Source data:

[Start of Attachment]

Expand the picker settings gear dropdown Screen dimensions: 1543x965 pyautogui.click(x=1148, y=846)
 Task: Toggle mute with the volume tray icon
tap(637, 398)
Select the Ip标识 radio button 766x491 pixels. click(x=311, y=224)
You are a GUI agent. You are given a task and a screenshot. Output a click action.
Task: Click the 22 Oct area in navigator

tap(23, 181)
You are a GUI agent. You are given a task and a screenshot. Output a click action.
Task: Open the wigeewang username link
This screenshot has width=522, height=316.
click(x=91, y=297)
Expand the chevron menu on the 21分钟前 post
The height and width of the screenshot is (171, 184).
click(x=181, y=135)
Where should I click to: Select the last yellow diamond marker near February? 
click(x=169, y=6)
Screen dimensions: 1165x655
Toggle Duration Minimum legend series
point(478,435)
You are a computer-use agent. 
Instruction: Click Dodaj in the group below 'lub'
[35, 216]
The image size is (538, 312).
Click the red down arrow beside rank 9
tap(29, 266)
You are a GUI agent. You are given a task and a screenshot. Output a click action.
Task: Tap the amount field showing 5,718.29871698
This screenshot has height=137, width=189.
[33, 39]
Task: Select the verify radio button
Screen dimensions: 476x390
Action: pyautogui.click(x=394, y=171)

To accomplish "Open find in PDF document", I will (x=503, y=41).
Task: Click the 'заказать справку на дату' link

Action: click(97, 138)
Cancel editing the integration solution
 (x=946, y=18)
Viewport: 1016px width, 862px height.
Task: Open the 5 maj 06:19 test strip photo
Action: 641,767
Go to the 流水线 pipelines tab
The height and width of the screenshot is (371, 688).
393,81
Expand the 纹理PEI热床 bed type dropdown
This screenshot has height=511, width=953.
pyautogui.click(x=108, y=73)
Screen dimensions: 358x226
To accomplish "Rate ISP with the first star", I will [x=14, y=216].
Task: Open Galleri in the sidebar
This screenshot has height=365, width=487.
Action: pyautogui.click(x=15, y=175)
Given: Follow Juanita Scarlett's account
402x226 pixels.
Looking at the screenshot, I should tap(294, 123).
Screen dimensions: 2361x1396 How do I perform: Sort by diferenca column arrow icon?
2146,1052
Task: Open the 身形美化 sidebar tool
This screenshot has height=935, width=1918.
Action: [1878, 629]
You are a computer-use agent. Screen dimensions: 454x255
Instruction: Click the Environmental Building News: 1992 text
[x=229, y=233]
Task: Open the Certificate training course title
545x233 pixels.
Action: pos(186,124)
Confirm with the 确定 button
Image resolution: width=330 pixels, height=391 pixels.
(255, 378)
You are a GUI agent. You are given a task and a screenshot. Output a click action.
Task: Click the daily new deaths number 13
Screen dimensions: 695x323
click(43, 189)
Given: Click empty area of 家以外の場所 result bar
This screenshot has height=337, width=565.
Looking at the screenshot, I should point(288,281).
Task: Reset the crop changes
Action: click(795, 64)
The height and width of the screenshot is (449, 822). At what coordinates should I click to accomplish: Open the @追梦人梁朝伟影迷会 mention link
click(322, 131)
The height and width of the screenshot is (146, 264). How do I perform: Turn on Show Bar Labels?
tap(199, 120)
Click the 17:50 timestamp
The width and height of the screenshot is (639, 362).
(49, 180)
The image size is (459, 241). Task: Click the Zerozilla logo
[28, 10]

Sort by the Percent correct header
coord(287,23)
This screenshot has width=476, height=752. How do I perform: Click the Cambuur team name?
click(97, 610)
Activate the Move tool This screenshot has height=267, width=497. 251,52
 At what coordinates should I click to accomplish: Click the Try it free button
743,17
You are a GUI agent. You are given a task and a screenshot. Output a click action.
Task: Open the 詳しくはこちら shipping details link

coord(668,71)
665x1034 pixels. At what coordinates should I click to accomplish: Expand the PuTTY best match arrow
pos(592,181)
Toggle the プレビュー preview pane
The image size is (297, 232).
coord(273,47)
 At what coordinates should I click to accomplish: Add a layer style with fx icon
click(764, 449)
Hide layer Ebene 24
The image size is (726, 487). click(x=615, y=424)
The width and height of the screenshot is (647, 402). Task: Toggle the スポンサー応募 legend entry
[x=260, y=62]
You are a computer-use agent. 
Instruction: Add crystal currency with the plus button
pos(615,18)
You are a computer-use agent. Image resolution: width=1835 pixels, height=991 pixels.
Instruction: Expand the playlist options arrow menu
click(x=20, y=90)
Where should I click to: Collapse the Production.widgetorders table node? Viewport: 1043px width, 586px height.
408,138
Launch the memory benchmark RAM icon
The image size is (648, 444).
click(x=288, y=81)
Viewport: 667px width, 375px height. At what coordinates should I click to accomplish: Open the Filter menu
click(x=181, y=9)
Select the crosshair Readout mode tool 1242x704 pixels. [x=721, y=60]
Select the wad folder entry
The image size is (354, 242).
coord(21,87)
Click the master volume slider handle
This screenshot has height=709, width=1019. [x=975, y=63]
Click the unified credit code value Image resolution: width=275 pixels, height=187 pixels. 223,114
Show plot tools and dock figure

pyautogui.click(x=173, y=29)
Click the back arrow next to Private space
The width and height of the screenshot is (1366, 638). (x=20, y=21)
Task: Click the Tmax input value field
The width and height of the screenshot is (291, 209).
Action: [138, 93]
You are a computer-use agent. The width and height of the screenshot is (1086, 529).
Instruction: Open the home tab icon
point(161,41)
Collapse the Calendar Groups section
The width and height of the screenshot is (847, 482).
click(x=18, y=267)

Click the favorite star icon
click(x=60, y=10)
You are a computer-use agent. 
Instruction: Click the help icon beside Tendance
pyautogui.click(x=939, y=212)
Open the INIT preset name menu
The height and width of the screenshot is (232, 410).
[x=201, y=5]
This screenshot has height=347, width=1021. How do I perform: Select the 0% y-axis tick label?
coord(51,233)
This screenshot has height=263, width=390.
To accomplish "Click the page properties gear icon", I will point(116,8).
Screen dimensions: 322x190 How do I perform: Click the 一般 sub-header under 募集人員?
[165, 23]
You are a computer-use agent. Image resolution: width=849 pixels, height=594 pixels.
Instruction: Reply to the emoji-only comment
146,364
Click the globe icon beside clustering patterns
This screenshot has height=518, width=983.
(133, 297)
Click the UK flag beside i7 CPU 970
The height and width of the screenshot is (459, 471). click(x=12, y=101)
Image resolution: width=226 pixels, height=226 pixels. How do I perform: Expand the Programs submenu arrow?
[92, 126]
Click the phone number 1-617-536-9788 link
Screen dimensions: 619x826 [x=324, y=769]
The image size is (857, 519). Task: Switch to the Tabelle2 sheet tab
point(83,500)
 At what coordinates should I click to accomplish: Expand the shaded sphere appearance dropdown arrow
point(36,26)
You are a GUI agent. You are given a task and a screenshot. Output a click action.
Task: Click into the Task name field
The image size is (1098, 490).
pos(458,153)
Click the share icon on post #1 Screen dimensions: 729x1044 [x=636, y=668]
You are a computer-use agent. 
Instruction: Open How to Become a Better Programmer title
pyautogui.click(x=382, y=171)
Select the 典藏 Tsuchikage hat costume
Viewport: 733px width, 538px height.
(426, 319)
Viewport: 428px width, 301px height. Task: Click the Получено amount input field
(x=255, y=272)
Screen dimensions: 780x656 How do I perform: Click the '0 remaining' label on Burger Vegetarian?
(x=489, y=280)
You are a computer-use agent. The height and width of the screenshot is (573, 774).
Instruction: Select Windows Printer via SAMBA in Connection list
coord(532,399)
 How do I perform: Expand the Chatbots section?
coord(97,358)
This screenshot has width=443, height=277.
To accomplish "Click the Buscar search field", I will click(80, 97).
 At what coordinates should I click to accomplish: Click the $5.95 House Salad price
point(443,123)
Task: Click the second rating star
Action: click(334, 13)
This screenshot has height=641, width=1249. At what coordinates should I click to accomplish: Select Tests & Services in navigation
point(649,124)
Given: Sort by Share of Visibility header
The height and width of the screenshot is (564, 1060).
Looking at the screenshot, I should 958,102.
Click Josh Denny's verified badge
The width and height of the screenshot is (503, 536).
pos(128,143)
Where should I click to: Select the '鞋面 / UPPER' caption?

[End of Attachment]

Task description:
Each line from the beginning of the entries to the line with "Screen dimensions: 358x226" must be repeated exactly, with both end lines kept and no other lines given.

Solution for this problem:
Expand the picker settings gear dropdown Screen dimensions: 1543x965 pyautogui.click(x=1148, y=846)
 Task: Toggle mute with the volume tray icon
tap(637, 398)
Select the Ip标识 radio button 766x491 pixels. click(x=311, y=224)
You are a GUI agent. You are given a task and a screenshot. Output a click action.
Task: Click the 22 Oct area in navigator

tap(23, 181)
You are a GUI agent. You are given a task and a screenshot. Output a click action.
Task: Open the wigeewang username link
This screenshot has width=522, height=316.
click(x=91, y=297)
Expand the chevron menu on the 21分钟前 post
The height and width of the screenshot is (171, 184).
click(x=181, y=135)
Where should I click to: Select the last yellow diamond marker near February? 
click(x=169, y=6)
Screen dimensions: 1165x655
Toggle Duration Minimum legend series
point(478,435)
You are a computer-use agent. 
Instruction: Click Dodaj in the group below 'lub'
[35, 216]
The image size is (538, 312).
Click the red down arrow beside rank 9
tap(29, 266)
You are a GUI agent. You are given a task and a screenshot. Output a click action.
Task: Tap the amount field showing 5,718.29871698
This screenshot has height=137, width=189.
[33, 39]
Task: Select the verify radio button
Screen dimensions: 476x390
Action: pyautogui.click(x=394, y=171)

To accomplish "Open find in PDF document", I will (x=503, y=41).
Task: Click the 'заказать справку на дату' link

Action: click(97, 138)
Cancel editing the integration solution
 (x=946, y=18)
Viewport: 1016px width, 862px height.
Task: Open the 5 maj 06:19 test strip photo
Action: 641,767
Go to the 流水线 pipelines tab
The height and width of the screenshot is (371, 688).
393,81
Expand the 纹理PEI热床 bed type dropdown
This screenshot has height=511, width=953.
pyautogui.click(x=108, y=73)
Screen dimensions: 358x226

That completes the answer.